Sample any of Smith's countless anti-Southwest screeds and you'll doubtlessly discover material more interesting than anything found in Cop Out. It's a pity that Smith, directing for the first time with someone else's script, couldn't have harnessed all that creative fervor and vitriolic wit to punch up Robb and Mark Cullen's lifeless screenplay, which pits Willis and Morgan as a mismatched detective duo on the trail of a stolen baseball card. Or he might have focused that energy on polishing the film's sloppy aesthetic, which looks as if it was pieced together with scissors and scotch tape, then soaked in bongwater.
Funnyman Morgan seems tailor-made for Smith's R-rated environment, with its juvenile array of dick jokes and scat gags, but without the wit — and restraint — of 30 Rock's writing staff, his dimwitted schtick becomes paper-cut irritating. Except, apparently, to Smith, who can't bring himself to yell "cut" until each aimless riff has thoroughly exhausted itself. Overplaying every mannerism, every gesture, every reaction in order to squeeze a few laughs from Cop Out's barren material, he can barely elicit a forced smile from lethargic straight man Willis, who seems to be just marking time until production starts on the next Die Hard flick. The awkwardness of their forced rapport is intermittently relieved by a third party, Seann William Scott, whose needling, childish petty thief is Cop Out's best comedic asset. Fittingly, he abruptly disappears in the second act.
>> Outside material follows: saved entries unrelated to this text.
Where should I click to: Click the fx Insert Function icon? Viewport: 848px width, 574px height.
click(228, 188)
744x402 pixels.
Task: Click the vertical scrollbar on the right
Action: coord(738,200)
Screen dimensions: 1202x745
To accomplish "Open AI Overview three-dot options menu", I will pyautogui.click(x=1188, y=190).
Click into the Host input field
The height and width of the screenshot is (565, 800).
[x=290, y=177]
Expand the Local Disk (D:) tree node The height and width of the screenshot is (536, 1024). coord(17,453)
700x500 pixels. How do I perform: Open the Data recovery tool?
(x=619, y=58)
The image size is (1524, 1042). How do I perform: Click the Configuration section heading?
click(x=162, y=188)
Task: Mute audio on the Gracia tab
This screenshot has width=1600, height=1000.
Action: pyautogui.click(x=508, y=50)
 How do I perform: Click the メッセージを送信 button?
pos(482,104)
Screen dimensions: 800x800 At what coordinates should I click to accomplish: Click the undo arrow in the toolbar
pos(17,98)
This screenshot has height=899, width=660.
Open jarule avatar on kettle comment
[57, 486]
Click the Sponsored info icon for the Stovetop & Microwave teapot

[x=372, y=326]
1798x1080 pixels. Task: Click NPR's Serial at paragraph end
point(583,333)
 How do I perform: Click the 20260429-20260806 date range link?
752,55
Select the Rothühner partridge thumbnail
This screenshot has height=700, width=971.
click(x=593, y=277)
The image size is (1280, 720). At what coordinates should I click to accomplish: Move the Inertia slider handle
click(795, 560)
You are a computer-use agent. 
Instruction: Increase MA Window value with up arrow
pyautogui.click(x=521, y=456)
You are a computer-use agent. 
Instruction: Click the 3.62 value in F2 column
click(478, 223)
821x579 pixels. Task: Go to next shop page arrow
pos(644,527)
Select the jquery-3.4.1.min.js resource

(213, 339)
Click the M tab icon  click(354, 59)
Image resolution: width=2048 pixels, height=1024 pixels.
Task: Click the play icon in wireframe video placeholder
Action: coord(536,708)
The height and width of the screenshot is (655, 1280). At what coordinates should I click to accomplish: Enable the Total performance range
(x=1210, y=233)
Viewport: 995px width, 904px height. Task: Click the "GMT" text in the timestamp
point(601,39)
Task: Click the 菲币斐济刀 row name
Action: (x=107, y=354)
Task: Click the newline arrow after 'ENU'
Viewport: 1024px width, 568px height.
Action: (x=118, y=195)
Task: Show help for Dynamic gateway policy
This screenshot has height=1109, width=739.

Most perplexing about Cop Out (aside from the baffling fact of its existence) is that it isn't fashioned as a parody, but rather a loose homage. Smith's copious nods to iconic '80s buddy cop flicks, right down to the synth-pop score from Beverly Hills Cop composer Harold Faltermeyer, are all made with a straight face. He isn't trying to make fun of 48 Hours and Lethal Weapon; he's trying to make 48 Hours and Lethal Weapon. With dick jokes.
Hollywood.com rated this film 1 star.